Attraversando da nord a sud il New Mexico: un esempio spettacolare d’organizzazione
Sono anni che attraverso in lungo e per largo il New Mexico, ma non mi ero mai accorto di come uno stato, arido, spoglio e vittima di una natura ingrata si fosse così ben organizzato per vivere bene. L’occasione per capire questo concetto è nata all’Università di Albuquerque, importante centro dello Stato, dove per iscrivere mia figlia mi hanno chiesto quale facoltà tecnica avrebbe voluto seguire. Non hanno neppure perso tempo a discutere d’indirizzi umanistici, o di economia come marketing; no, sono andati diretti su ingegneria o fisica per proseguire con chimica e infine geologia. In quel mentre non ho capito una scelta così ridotta che ho giudicato una rigidità. Successivamente recandomi a Las Cruces, poche miglia a nord di El Paso, ho lavorato presso il centro nazionale di missilistica congiunta tra le più forze armate e la NASA. Terminato questo impegno e percorrendo la interstate 25, che attraversa da sud a nord tutto lo stato, osservo:
- dalla missilistica schierata intorno all’area di White Sands;
- alla astrofisica e comunicazione spaziale, collocata nel centro dello stato (chi si ricorda il film con Judie Foster, CONTACT? Ebbene l’ ho visitato )

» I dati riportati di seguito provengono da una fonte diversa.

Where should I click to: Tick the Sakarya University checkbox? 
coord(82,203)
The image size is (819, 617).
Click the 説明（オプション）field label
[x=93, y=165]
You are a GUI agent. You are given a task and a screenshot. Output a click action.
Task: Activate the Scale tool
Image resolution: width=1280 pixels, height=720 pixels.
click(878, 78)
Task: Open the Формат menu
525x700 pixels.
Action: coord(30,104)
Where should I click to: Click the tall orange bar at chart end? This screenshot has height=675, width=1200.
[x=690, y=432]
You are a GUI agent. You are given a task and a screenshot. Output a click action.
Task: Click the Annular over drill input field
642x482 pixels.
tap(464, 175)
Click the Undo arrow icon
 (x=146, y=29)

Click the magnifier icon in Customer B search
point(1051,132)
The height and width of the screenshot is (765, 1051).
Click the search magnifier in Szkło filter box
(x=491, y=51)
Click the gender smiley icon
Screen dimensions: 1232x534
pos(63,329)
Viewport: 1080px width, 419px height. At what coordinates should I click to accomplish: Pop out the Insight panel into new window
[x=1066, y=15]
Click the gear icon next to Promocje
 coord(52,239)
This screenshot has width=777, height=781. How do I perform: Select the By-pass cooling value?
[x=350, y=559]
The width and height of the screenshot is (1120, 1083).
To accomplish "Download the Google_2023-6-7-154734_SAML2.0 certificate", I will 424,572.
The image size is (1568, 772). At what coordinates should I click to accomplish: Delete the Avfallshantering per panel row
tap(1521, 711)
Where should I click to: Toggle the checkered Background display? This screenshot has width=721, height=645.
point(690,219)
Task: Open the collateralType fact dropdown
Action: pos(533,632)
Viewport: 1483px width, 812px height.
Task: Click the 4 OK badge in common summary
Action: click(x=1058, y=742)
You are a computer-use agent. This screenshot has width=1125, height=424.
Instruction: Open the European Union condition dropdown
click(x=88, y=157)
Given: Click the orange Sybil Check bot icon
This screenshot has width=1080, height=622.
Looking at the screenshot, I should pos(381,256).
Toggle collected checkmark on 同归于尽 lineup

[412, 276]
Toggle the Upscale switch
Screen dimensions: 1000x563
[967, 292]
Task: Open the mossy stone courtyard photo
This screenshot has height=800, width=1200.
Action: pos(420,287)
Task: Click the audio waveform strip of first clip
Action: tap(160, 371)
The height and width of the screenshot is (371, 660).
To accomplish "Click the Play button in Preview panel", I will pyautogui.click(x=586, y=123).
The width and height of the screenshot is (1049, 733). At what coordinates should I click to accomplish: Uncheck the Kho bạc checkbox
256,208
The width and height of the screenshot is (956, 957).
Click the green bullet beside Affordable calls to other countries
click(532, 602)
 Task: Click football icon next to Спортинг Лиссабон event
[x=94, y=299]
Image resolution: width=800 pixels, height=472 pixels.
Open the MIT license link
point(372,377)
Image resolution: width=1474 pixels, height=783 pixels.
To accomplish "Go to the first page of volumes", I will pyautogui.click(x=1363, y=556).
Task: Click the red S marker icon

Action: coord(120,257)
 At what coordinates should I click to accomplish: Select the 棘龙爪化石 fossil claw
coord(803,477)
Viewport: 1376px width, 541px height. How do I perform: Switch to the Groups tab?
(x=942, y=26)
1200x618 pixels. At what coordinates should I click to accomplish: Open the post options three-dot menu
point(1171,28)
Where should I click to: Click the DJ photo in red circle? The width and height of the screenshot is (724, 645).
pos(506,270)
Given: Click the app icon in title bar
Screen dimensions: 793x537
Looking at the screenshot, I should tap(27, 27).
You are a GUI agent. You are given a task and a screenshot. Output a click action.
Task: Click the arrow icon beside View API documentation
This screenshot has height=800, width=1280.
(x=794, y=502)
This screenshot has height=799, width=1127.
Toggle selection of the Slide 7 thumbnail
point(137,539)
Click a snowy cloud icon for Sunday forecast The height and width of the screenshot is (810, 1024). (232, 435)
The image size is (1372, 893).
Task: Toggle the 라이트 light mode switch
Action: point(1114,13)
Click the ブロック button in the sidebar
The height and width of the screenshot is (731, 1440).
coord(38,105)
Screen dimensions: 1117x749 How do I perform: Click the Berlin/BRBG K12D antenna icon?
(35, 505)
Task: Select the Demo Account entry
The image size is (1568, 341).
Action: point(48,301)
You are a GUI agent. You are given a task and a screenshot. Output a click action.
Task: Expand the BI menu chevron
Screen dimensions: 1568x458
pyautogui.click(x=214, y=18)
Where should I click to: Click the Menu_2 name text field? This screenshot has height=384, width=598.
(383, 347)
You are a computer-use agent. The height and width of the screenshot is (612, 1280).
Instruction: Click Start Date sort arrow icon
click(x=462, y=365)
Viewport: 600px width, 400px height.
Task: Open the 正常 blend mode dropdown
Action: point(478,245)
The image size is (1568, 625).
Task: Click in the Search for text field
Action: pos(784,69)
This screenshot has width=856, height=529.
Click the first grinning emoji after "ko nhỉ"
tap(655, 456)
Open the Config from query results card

- quindi la ricerca nucleare sia per scopi civili che militari, situata sia nel deserto come a Los Alamos che in Albuquerque;
- la sanità quale ricerca medica a tutto campo, distribuita in molti centri e ospedali disseminati a pioggia.
Un giovane che volesse lavorare in New Mexico, a questo punto che cosa studia? Sicuramente la geografia come la storia hanno un senso qui come altrove, ma è molto più probabile che dovrà impegnarsi in materie tecniche e diventare un buon ingegnere o astrofisico per ottenere un buon posto di lavoro. Fin qui l’America, ma il pensiero corre a “casa mia”, all’Italia. Penso alla provincia di Siracusa ad esempio. Perché in New Mexico (come in Arizona con l’industria aeronautica) e non da noi è stato affrontato il tema della specializzazione del lavoro in un’area depressa, per cui da arida ora è fertile di tecnici d’alta qualità a livello mondiale? Cosa ha fatto scattare la molla negli Stati Uniti e ancora non è partita in Italia? Non è questa le sede per dare risposte che il nostro paese attende da almeno un secolo. Sicuramente l’esperienza della Cassa del Mezzogiorno e dell’industrializzazione pesante del sud d’Italia, ha avuto una logica seguendo quanto qui in New Mexico è stato fatto, solo che:
- gli italiani non hanno poi proseguito l’idea dell’industrializzazione del sud, divorati tra mille dubbi;
- e gli americani sono partiti prima di tutto dalla scuola, formando una nuova generazione di tecnici da inserire a Los Alamos (citando uno dei tanti laboratori di ricerca) per generare nuove applicazioni.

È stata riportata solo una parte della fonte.